Le viol conjugal est un acte où la victime est forcée d’avoir une relation sexuelle sans en avoir envie, sans consentement, par pénétration (buccal, vaginal, anal, par le doigt ou par un objet). C'est de la violence. L'inceste est une violence sexuelle, car le parent abuseur domine l'enfant par son statut de parent. Il peut lui fait croire qu'il l'initie, ou que l'enfant l'a provoqué, ou bien que c'est pour son bien, s'il le manipule psychologiquement. Dans tous ces cas, c'est le parent qui est responsable.

Si la relation sexuelle est imposée par la menace ou par surprise, on peut également parler de viol. Si elle est imposée après de la violence verbale ou psychologique, il s'agit aussi de violence sexuelle.

C. Pourquoi le repérage des violences conjugales et familiales permet-il de se libérer ?

Découvrir les différents types de violence permet à la victime de prendre conscience qu'elle est dissociée d'elle-même. Il est important qu'elle se fasse aider pour se reconnecter à elle-même.

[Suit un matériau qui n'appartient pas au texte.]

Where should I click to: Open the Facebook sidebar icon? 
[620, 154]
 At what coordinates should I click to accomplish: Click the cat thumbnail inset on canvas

Elle peut sortir du déni et de la culpabilité excessive qui caractérise le comportement des victimes. Elle peut avec l'empathie d'une personne ressource retrouver l'empathie pour elle-même et accueillir son ressenti sans jugement. Se relier à son corps, à ses sensations et à ses émotions peut l'aider à identifier enfin ses besoins niés par son agresseur. La victime est particulièrement frustrée dans son besoin d'être libre, en sécurité, respectée, reconnue et aimée. Ceci peut l'aider à prendre conscience qu'aucune négociation n'est possible et que l'agresseur refuse de lui accorder le droit d'être libre, d'être elle-même. Le rapprochement et le conflit constructif n'est pas accessible à un auteur de violences familiales et conjugales, car il est dans le déni. Il refuse de se remettre en question pour garder l'emprise sur la victime. L'énergie libérée par la reconnexion à son ressenti peut donner à la victime la force de sortir du piège de l'emprise, de prendre du recul et de retrouver l'esprit critique.

C'est l'esprit critique qui a été éteint chez la victime ainsi que l'estime de soi, à force d'être niée et humiliée. la reconnaissance des violences familiales et conjugales contribue à restaurer l'esprit critique et l'estime de soi. La sortie de l'emprise devient possible. La victime peut retrouver sa liberté.